* Requirement: Once the line holding "The image size is (625, 572)." is found in the listing below, write it out and each later line exactly, up to and including the one holding "You are a computer-use agent.".

* Study material:
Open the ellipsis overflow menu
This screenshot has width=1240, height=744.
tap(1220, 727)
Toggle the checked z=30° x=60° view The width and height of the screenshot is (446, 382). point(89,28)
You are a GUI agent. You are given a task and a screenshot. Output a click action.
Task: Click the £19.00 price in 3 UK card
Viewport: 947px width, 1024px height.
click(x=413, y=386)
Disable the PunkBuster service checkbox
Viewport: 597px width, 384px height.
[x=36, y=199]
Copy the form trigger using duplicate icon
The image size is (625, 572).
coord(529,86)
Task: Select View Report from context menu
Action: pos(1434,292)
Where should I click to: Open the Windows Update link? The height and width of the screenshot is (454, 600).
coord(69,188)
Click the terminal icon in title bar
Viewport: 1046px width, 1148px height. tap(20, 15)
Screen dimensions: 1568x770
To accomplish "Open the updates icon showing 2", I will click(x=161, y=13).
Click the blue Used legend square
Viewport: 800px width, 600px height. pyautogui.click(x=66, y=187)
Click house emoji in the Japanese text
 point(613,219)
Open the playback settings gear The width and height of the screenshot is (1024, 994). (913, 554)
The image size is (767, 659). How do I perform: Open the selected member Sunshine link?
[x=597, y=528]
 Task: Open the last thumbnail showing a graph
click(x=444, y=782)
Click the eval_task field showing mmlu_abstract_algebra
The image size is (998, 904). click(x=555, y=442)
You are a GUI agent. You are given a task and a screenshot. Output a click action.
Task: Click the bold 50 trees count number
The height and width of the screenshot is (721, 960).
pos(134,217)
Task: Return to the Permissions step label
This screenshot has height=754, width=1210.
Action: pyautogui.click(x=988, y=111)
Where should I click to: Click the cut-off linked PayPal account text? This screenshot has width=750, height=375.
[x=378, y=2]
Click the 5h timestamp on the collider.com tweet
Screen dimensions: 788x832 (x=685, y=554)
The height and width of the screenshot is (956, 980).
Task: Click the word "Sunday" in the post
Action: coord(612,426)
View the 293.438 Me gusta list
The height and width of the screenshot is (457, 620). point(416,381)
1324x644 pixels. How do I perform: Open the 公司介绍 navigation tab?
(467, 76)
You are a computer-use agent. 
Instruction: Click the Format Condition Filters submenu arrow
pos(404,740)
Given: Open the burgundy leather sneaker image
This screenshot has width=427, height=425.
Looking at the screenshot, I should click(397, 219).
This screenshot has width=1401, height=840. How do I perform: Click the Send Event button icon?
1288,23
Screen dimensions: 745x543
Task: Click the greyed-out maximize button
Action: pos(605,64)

* Solution to this problem:
The image size is (625, 572).
coord(529,86)
Task: Select View Report from context menu
Action: pos(1434,292)
Where should I click to: Open the Windows Update link? The height and width of the screenshot is (454, 600).
coord(69,188)
Click the terminal icon in title bar
Viewport: 1046px width, 1148px height. tap(20, 15)
Screen dimensions: 1568x770
To accomplish "Open the updates icon showing 2", I will click(x=161, y=13).
Click the blue Used legend square
Viewport: 800px width, 600px height. pyautogui.click(x=66, y=187)
Click house emoji in the Japanese text
 point(613,219)
Open the playback settings gear The width and height of the screenshot is (1024, 994). (913, 554)
The image size is (767, 659). How do I perform: Open the selected member Sunshine link?
[x=597, y=528]
 Task: Open the last thumbnail showing a graph
click(x=444, y=782)
Click the eval_task field showing mmlu_abstract_algebra
The image size is (998, 904). click(x=555, y=442)
You are a GUI agent. You are given a task and a screenshot. Output a click action.
Task: Click the bold 50 trees count number
The height and width of the screenshot is (721, 960).
pos(134,217)
Task: Return to the Permissions step label
This screenshot has height=754, width=1210.
Action: pyautogui.click(x=988, y=111)
Where should I click to: Click the cut-off linked PayPal account text? This screenshot has width=750, height=375.
[x=378, y=2]
Click the 5h timestamp on the collider.com tweet
Screen dimensions: 788x832 (x=685, y=554)
The height and width of the screenshot is (956, 980).
Task: Click the word "Sunday" in the post
Action: coord(612,426)
View the 293.438 Me gusta list
The height and width of the screenshot is (457, 620). point(416,381)
1324x644 pixels. How do I perform: Open the 公司介绍 navigation tab?
(467, 76)
You are a computer-use agent. 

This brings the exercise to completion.